Skip to main content

Table 5 Summary of Education Related Recommendations to Advance Palliative Care Program Development in the Communities

From: “If you understand you cope better with it”: the role of education in building palliative care capacity in four First Nations communities in Canada

Overarching Recommendation: The palliative care program needs to be advanced and supported by creating a culturally appropriate palliative care education and training plan along with educational resources to implement it.

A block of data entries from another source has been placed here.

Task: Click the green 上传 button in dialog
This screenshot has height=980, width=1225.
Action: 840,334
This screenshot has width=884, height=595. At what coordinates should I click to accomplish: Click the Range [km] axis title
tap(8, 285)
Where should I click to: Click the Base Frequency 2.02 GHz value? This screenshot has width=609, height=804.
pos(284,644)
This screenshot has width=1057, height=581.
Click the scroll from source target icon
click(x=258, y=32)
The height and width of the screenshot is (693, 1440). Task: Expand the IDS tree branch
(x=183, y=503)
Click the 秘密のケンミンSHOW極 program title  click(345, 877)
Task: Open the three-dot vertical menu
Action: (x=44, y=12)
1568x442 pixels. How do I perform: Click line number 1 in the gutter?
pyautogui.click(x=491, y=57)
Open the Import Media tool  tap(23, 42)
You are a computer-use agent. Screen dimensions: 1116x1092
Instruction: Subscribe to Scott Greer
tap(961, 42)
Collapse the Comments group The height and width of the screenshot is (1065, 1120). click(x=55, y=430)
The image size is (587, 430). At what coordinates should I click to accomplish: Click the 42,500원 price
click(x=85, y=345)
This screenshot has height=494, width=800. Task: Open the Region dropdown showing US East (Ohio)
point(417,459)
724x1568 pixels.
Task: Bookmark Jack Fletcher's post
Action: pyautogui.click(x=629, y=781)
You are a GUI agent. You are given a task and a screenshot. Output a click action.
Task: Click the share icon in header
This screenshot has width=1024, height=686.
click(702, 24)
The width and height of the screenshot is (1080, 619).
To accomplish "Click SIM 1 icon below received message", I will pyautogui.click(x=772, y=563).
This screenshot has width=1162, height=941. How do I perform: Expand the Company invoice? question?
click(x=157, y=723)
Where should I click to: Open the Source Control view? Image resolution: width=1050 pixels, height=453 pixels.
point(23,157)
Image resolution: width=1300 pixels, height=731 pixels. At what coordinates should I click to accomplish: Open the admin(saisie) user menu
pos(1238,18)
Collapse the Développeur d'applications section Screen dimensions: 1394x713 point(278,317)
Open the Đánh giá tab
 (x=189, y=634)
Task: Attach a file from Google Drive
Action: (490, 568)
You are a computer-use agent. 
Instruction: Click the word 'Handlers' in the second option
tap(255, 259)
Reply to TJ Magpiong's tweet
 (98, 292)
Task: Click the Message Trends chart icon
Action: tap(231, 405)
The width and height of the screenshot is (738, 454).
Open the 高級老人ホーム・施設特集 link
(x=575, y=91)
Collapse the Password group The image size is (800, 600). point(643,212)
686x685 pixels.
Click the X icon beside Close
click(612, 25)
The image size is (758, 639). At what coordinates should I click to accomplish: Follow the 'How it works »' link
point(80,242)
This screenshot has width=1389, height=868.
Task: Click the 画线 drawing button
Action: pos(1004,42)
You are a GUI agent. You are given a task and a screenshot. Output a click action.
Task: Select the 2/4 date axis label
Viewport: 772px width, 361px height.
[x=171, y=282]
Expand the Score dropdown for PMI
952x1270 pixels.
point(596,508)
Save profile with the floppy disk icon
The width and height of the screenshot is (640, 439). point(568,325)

The plan needs to include providing annual education for the: Principal and Internal Caregiving Networks (family caregivers, community members, including internal health care provides), and the External Caregiving Network (external health care providers who service the residents of the First Nations community).
The education plan for the Internal and Principal Caregiving Networks should include, but is not limited to: - Understanding palliative and end-of-life care as a continuum of care that begins when someone is identified as having a life-limiting illness.
- Knowledge and skills for providing palliative and end-of-life care.
- Culturally appropriate palliative care practices for community residents.
- Training on advanced care planning and how to have advanced care planning discussions with individuals and families.
- Illness specific information (e.g., disease progression, illness specific resources).
- Education about grief and bereavement support strategies.
- Family education and support related to caregiving, advance care planning, preventing caregiver stress, and managing grief and loss.
- Community education on topics such as wound care, what to expect at end-of-life, roles and responsibilities of different health care providers, grief and health education in general.
The education plan for External Caregiving Network should include, but is not limited to: - Understanding the historical context of living in a First Nations community, the structure and organization of First Nations communities in general and health services in particular, federal funding of health service delivery, and funding of medical equipment.
- Understanding the importance of kinship/relationships and taking time in their care of the First Nations community clients and families.
- Developing skills in culturally effective communication strategies to ensure that clients, families, and community members fully understand and are aware of decisions and health care services.
- Understanding that for some First Nations clients, talking about death and dying is not culturally acceptable and knowledge of alternative strategies when providing services.
- Understanding that First Nations clients may have different understandings of health and illness.
- Understanding that the spiritual and cultural practices of individuals and families are highly individualized and health care providers should proactively ask what practices would offer comfort and support.
- Understanding what services are available within First Nations communities and how to refer clients to these services.
- Understanding that provincial health services have an obligation to provide palliative care services to residents living in First Nations communities.